§ **REQUIRED WORK**
From the line that contains "This screenshot has width=896, height=598." through the last line of the data, copy everything exactly and nothing else, omitting the pictures.

○ ○ ○ ○

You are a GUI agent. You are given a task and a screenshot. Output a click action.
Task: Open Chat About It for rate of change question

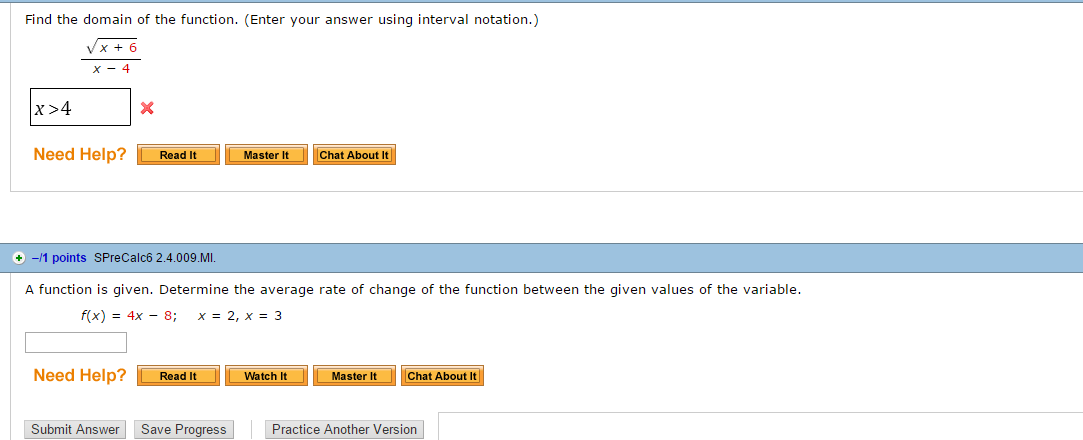pyautogui.click(x=442, y=376)
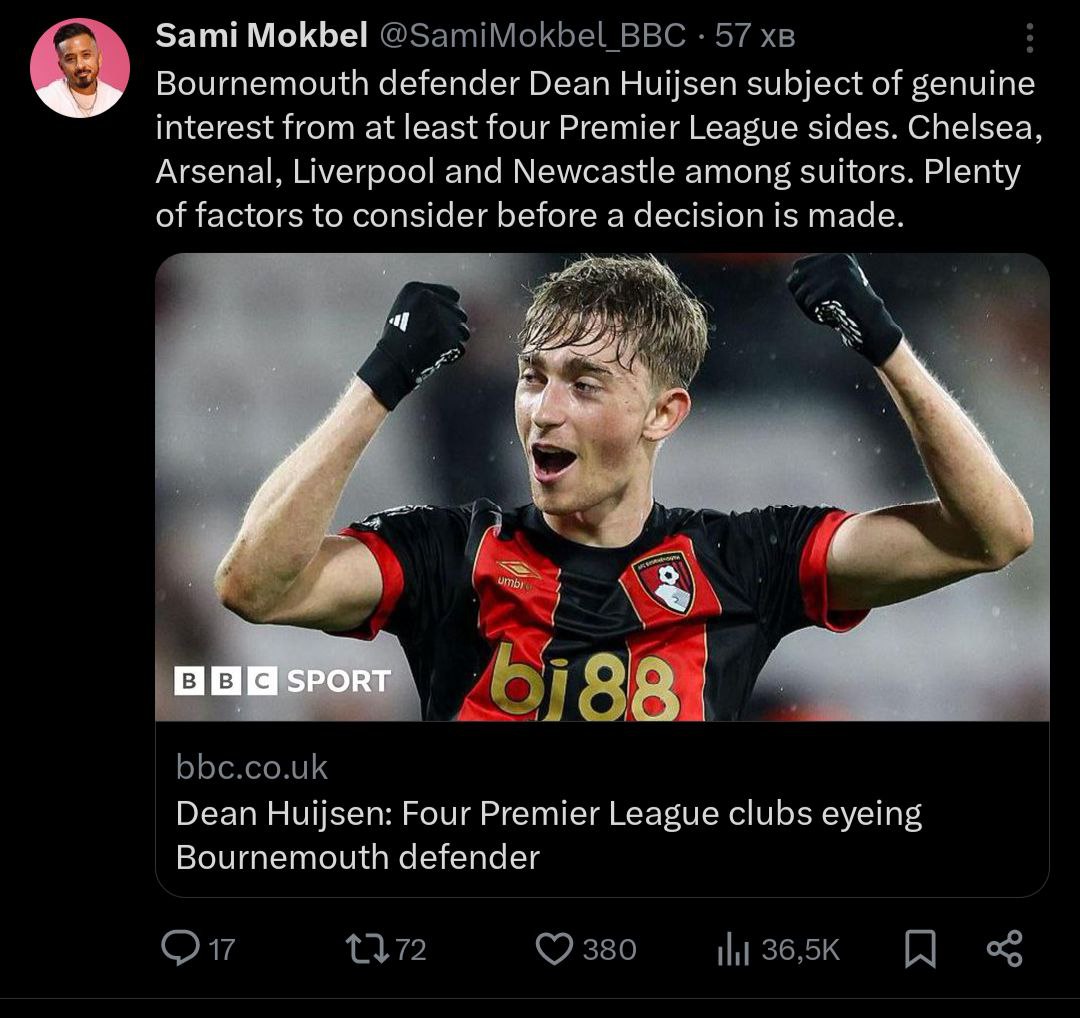
Task: Open Sami Mokbel's profile avatar
Action: coord(80,68)
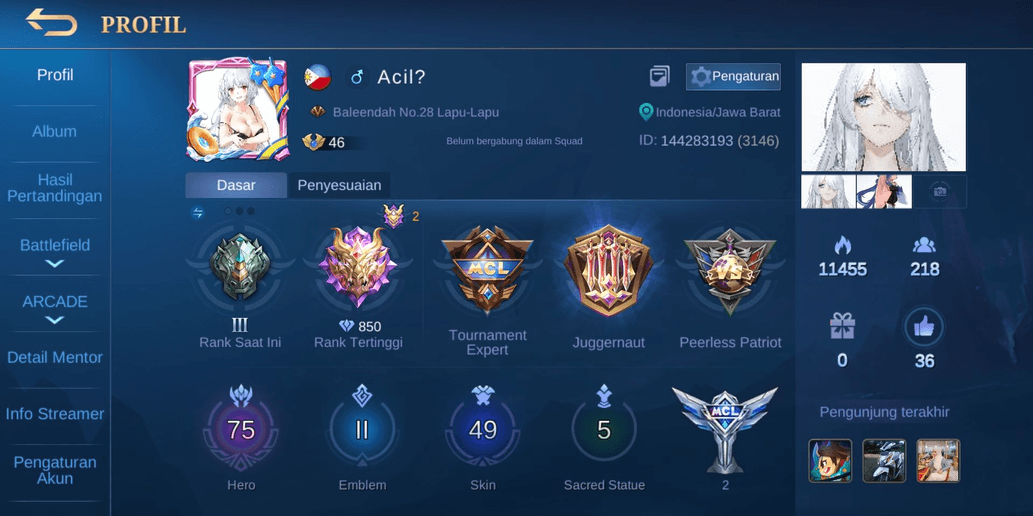Select the second rank page dot
1033x516 pixels.
(x=239, y=211)
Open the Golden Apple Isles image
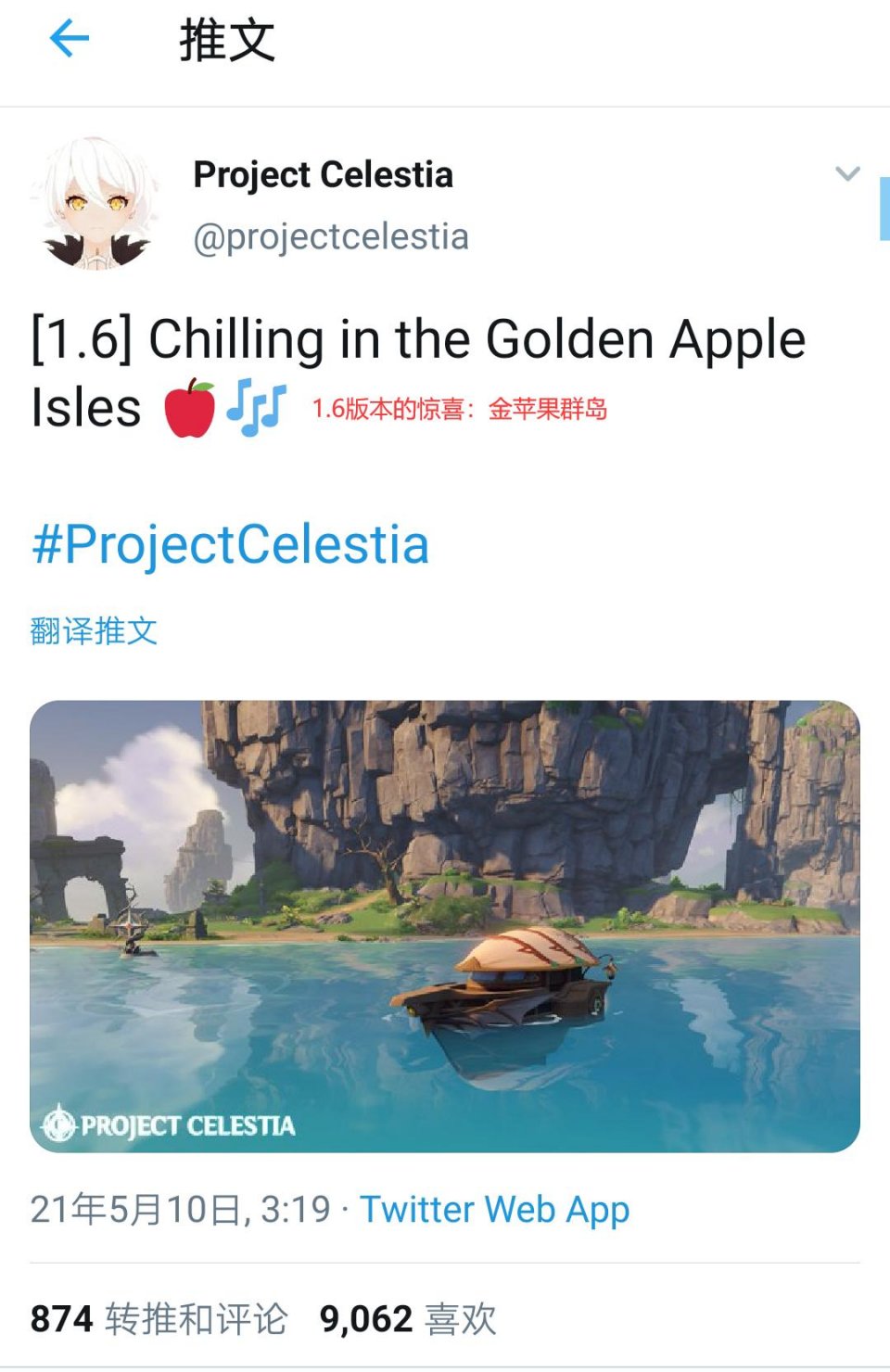Image resolution: width=890 pixels, height=1372 pixels. (445, 926)
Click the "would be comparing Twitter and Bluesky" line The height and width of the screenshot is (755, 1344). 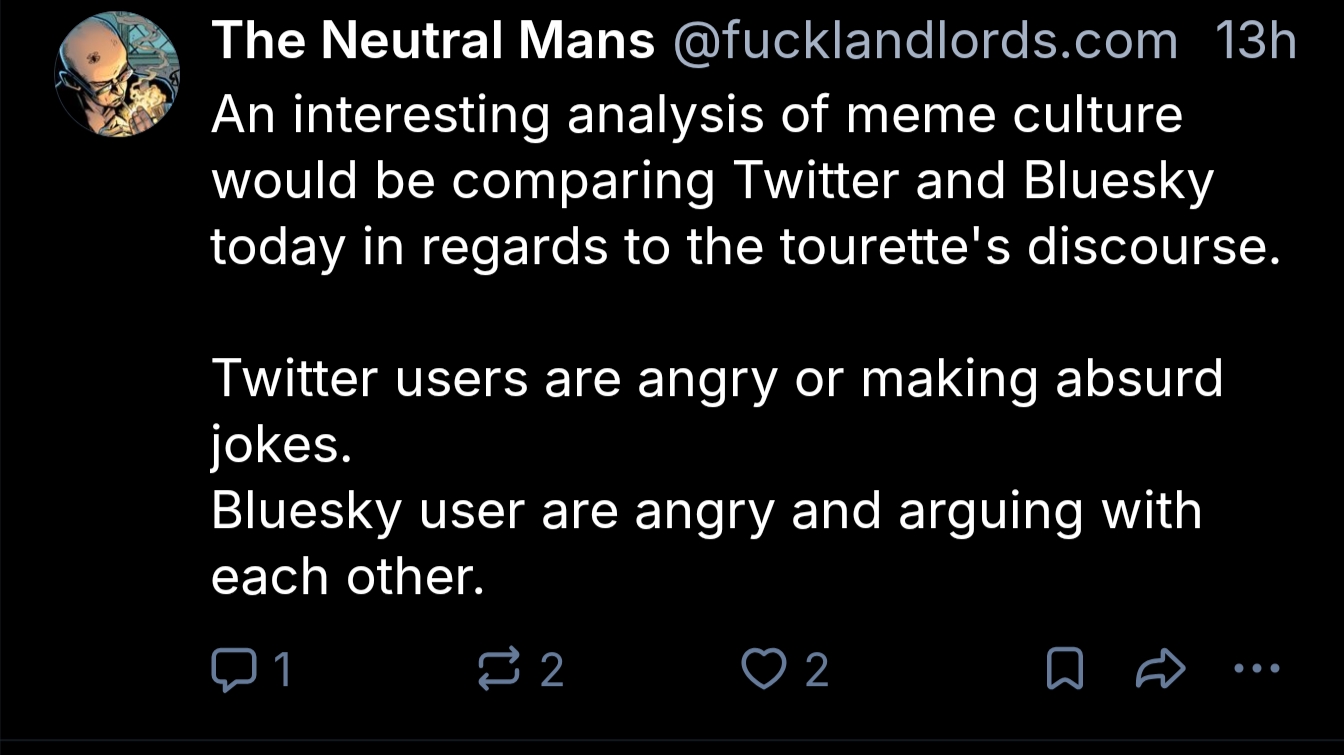pyautogui.click(x=712, y=181)
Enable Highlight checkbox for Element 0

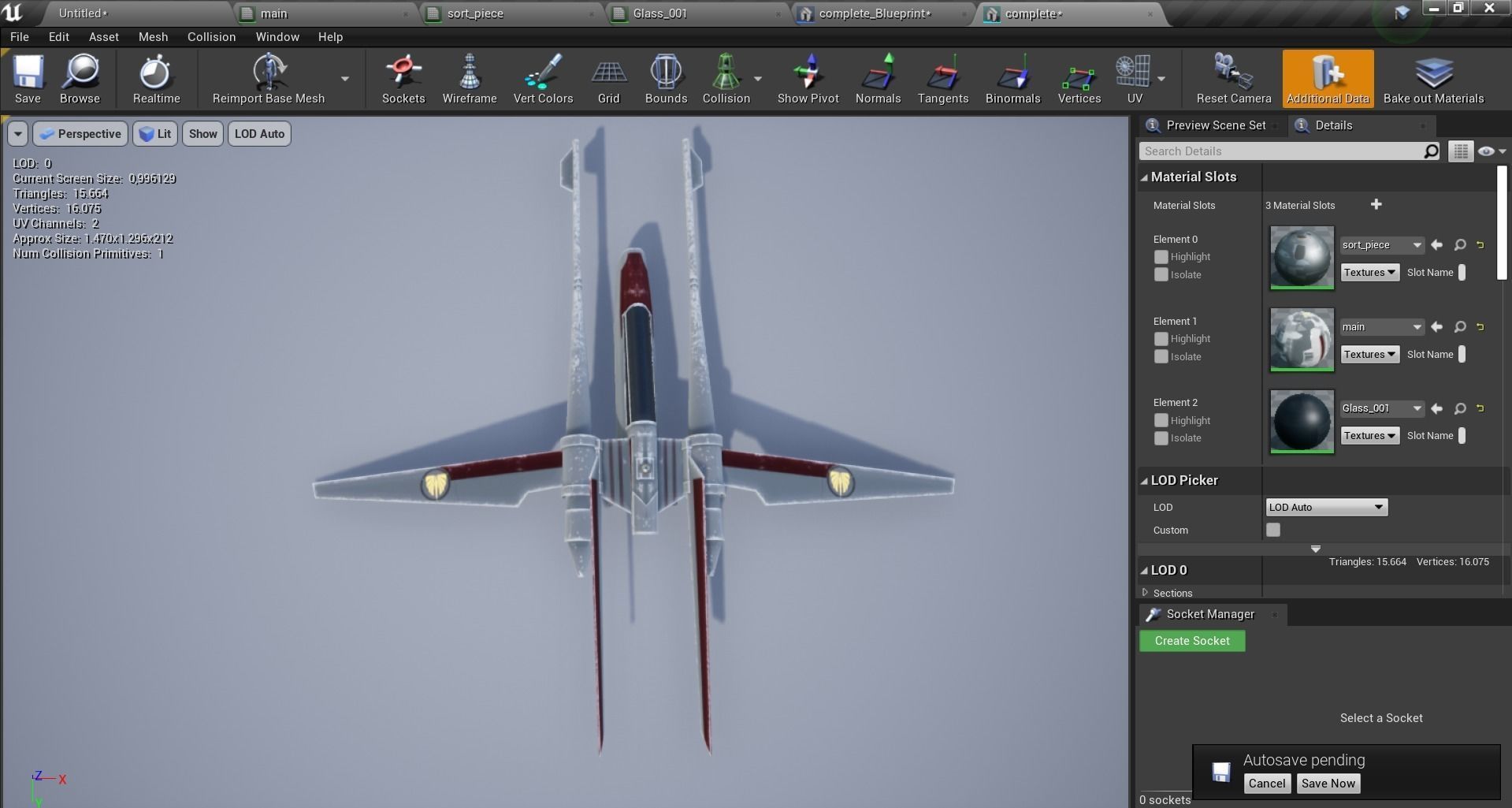pos(1161,257)
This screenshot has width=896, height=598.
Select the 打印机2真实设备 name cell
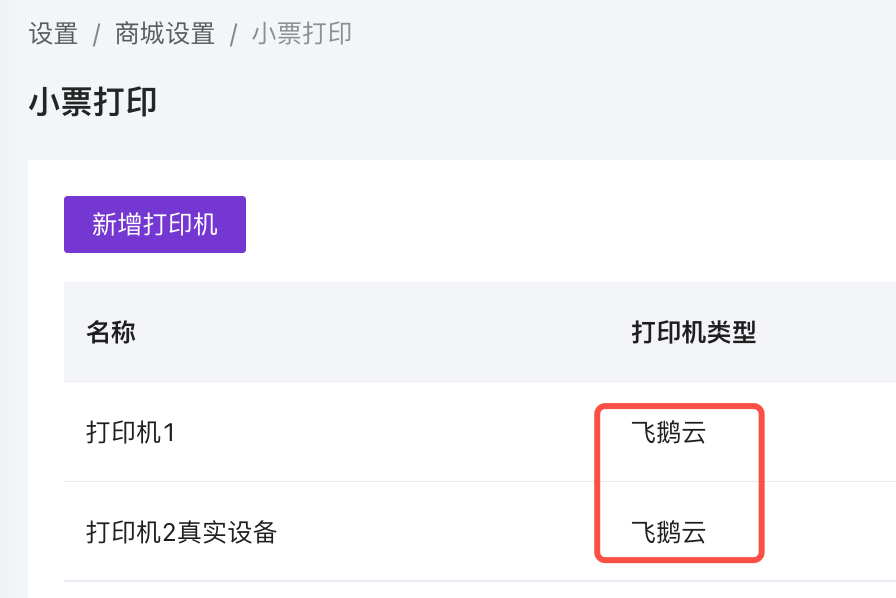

○ ○ ○ ○

§ **OUTPUT OF THE TASK**
This screenshot has width=896, height=598.
Select the 打印机2真实设备 name cell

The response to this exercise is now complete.